A legalização do aborto no Japão teve uma repercussão nos Estados Unidos muito semelhante à repercussão que a legalização do aborto na União Soviética teve na Europa Ocidental no período entre as duas grandes guerras. Entretanto, havia agora também uma diferença fundamental entre estas duas situações: nos Estados Unidos dispunha-se de um corpo de peritos e de um instrumental de análise científica para se apreciar o significado e as implicações do que estava ocorrendo no Japão que o movimento neo malthusiano do período entre guerras na Europa jamais havia sonhado que um dia seria possível existir.

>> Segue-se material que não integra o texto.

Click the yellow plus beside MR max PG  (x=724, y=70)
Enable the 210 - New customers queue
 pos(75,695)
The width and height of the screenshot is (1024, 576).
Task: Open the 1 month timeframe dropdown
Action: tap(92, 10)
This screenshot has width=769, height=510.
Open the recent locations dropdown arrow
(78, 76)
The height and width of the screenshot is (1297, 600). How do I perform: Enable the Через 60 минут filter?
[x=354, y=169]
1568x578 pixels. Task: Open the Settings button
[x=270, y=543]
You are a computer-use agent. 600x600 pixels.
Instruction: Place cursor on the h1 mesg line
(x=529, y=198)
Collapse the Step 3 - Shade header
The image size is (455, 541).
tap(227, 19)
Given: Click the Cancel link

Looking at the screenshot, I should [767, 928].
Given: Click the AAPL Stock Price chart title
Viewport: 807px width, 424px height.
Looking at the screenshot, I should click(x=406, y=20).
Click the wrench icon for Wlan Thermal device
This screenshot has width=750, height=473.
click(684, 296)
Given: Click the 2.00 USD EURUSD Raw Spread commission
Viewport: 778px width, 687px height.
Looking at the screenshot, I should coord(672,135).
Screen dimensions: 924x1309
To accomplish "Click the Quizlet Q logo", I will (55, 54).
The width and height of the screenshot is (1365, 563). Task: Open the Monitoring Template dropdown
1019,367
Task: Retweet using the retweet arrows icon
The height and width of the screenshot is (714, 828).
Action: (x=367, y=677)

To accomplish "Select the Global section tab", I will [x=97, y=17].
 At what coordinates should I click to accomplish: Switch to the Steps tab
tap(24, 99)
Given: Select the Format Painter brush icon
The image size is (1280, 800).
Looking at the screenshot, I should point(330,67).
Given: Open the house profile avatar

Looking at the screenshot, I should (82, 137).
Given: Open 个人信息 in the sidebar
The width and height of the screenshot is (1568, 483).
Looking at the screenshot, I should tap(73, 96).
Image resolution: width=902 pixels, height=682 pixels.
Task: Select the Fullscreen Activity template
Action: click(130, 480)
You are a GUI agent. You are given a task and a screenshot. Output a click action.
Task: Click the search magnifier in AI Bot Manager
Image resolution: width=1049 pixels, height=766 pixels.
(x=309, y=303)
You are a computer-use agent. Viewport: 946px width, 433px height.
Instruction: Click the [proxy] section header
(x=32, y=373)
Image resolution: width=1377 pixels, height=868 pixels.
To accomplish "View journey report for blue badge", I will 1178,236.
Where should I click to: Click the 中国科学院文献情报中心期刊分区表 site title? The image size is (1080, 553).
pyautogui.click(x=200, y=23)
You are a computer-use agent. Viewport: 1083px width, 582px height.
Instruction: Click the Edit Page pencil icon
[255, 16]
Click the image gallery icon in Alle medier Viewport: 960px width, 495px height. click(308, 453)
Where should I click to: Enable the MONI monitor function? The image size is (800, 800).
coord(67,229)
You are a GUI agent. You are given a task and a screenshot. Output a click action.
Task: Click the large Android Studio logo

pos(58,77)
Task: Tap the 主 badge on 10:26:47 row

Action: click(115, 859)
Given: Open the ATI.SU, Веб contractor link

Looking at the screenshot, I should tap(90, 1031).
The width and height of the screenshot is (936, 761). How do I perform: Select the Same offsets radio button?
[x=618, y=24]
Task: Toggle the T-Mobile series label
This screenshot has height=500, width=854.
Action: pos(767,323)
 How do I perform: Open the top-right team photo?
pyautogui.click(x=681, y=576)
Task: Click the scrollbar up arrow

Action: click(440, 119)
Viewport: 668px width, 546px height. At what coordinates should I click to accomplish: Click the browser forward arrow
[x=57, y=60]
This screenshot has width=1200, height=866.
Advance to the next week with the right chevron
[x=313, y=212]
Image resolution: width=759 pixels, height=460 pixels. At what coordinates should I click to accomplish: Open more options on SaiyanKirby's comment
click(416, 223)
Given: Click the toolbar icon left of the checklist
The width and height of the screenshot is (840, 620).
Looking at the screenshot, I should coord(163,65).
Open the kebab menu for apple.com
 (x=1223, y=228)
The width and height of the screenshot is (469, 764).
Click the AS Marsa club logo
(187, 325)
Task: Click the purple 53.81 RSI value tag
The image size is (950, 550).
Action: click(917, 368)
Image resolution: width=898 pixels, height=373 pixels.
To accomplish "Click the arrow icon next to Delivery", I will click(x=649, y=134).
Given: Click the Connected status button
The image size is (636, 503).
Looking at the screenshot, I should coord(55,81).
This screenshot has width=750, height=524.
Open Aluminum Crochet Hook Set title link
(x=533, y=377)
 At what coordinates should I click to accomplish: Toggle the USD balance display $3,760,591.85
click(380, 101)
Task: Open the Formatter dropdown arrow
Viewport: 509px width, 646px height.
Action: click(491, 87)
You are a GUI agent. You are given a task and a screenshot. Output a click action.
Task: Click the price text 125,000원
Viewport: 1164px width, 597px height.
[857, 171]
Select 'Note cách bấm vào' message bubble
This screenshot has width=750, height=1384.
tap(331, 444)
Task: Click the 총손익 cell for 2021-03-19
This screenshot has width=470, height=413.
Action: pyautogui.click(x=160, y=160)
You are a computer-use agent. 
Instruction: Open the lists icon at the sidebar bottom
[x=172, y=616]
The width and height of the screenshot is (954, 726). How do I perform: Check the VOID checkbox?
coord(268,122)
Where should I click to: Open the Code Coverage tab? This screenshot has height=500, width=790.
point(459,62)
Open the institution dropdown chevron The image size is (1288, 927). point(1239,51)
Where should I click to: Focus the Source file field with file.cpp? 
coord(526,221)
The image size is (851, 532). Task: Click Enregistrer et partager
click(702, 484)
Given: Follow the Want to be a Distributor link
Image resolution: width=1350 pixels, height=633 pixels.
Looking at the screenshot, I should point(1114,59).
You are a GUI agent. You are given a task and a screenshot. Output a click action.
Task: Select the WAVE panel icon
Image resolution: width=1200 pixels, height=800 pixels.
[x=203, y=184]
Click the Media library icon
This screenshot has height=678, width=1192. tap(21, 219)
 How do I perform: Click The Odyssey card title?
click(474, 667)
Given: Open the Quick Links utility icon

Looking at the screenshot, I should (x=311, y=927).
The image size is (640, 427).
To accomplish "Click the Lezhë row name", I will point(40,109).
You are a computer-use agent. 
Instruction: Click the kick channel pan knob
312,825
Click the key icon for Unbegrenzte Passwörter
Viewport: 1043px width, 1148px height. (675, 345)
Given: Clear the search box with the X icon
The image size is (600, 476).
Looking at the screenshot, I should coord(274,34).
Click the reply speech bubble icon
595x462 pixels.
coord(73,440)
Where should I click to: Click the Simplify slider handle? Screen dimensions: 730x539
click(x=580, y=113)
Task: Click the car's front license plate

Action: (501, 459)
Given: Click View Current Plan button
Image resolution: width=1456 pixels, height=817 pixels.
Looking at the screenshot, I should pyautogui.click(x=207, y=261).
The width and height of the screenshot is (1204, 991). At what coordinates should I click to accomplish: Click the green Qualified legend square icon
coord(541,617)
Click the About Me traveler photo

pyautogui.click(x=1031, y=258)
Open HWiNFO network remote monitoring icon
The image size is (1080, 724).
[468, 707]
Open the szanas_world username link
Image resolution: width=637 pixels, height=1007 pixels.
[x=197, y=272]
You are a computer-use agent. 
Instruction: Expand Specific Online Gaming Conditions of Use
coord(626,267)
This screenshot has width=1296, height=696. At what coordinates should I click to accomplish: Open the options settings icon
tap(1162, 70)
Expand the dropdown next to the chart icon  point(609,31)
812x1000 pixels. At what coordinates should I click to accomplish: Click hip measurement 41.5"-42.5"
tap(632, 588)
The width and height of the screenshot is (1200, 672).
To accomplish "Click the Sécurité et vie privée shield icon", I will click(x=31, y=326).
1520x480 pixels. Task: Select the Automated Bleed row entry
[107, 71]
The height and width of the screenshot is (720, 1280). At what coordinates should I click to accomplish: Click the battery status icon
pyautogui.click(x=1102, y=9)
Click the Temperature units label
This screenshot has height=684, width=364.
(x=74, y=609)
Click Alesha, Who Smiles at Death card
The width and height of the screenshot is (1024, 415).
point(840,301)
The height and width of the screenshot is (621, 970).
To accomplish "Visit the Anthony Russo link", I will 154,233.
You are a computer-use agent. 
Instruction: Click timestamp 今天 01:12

A experiência japonesa teve, de fato, no numeroso círculo de especialistas que havia surgido em torno das questões populacionais, um impacto impossível de ser exagerado, tanto mais importante de ser salientado quanto menos este impacto foi sentido, ao contrário do caso da União Soviética na Europa do entre guerras, pelo público em geral. Mais adiante teremos oportunidade de examinar como isto ocorreu factualmente; de momento vamos voltar a examinar como a problemática do aborto evoluía no mundo ocidental antes que a experiência japonesa viesse a alterar o seu curso.